## [Assigned task]
Although the records contain pictures, repeat only the text of every line exactly.

------------------------

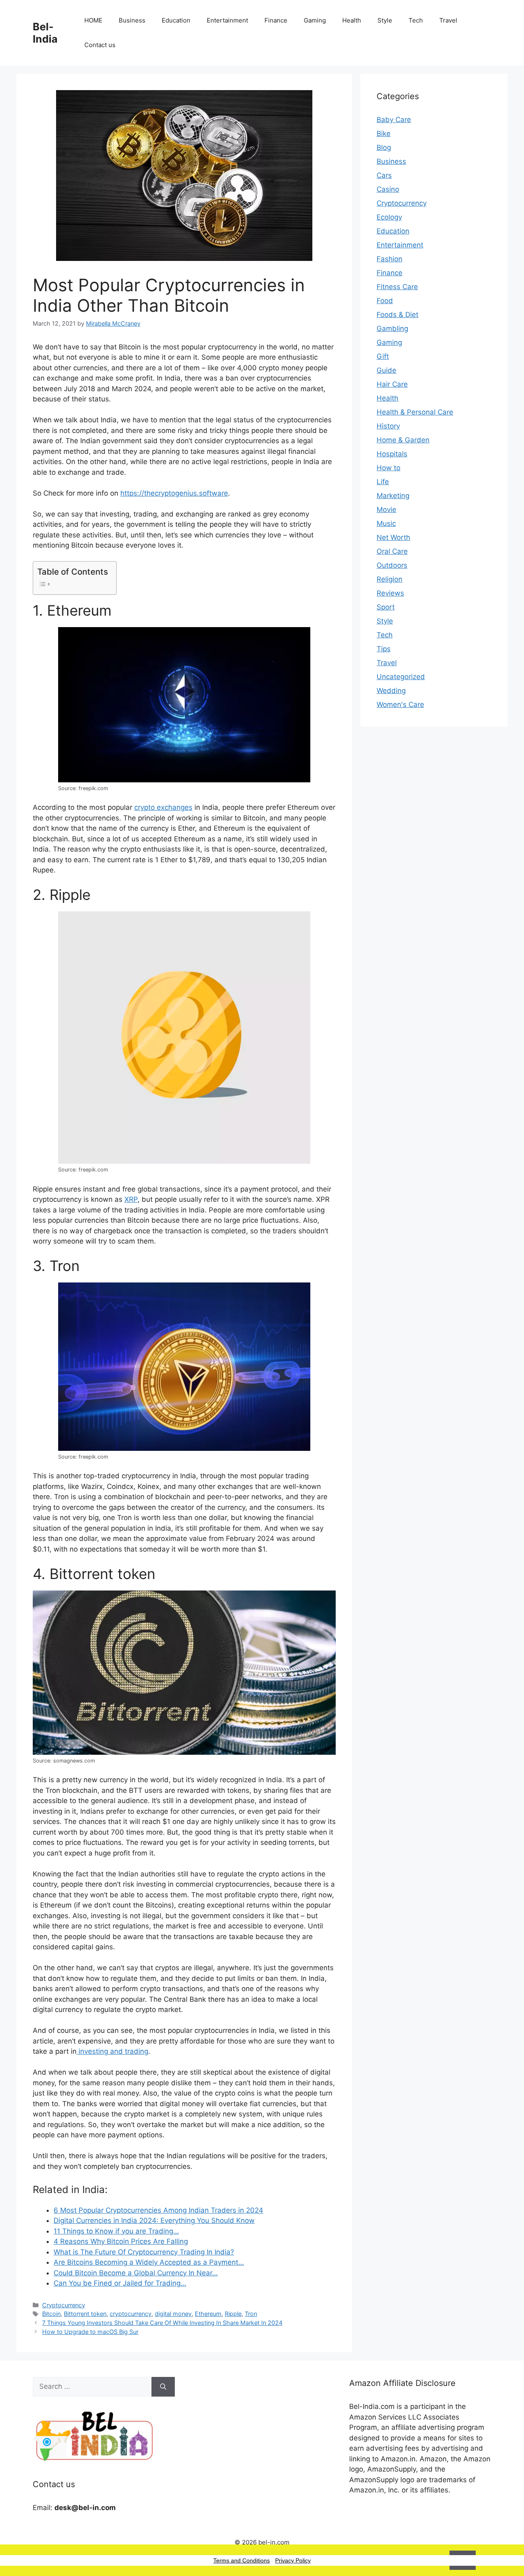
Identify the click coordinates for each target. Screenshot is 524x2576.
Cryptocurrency (63, 2305)
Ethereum (208, 2313)
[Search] (163, 2387)
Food (385, 301)
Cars (384, 175)
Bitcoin (51, 2313)
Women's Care (400, 704)
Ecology (389, 217)
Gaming (315, 20)
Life (383, 482)
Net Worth (393, 537)
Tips (384, 649)
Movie (386, 509)
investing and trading (112, 2051)
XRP (131, 1199)
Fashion (389, 259)
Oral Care (392, 551)
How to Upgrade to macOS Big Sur (90, 2331)
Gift (383, 356)
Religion (389, 579)
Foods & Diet (397, 314)
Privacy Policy (293, 2560)
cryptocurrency (130, 2313)
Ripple (233, 2313)
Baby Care (394, 120)
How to (388, 468)
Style (384, 20)
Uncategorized (401, 677)
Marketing (393, 496)
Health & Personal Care (415, 412)
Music (386, 523)
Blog (384, 147)
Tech (416, 20)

------------------------

## [Response for this exercise]
Identify the click coordinates for each target. Screenshot is 524x2576.
Cryptocurrency (63, 2305)
Ethereum (208, 2313)
[Search] (163, 2387)
Food (385, 301)
Cars (384, 175)
Bitcoin (51, 2313)
Women's Care (400, 704)
Ecology (389, 217)
Gaming (315, 20)
Life (383, 482)
Net Worth (393, 537)
Tips (384, 649)
Movie (386, 509)
investing and trading (112, 2051)
XRP (131, 1199)
Fashion (389, 259)
Oral Care (392, 551)
How to Upgrade to macOS Big Sur (90, 2331)
Gift (383, 356)
Religion (389, 579)
Foods & Diet (397, 314)
Privacy Policy (293, 2560)
cryptocurrency (130, 2313)
Ripple (233, 2313)
Baby Care (394, 120)
How to (388, 468)
Style (384, 20)
Uncategorized (401, 677)
Marketing (393, 496)
Health & Personal Care (415, 412)
Music (386, 523)
Blog (384, 147)
Tech (416, 20)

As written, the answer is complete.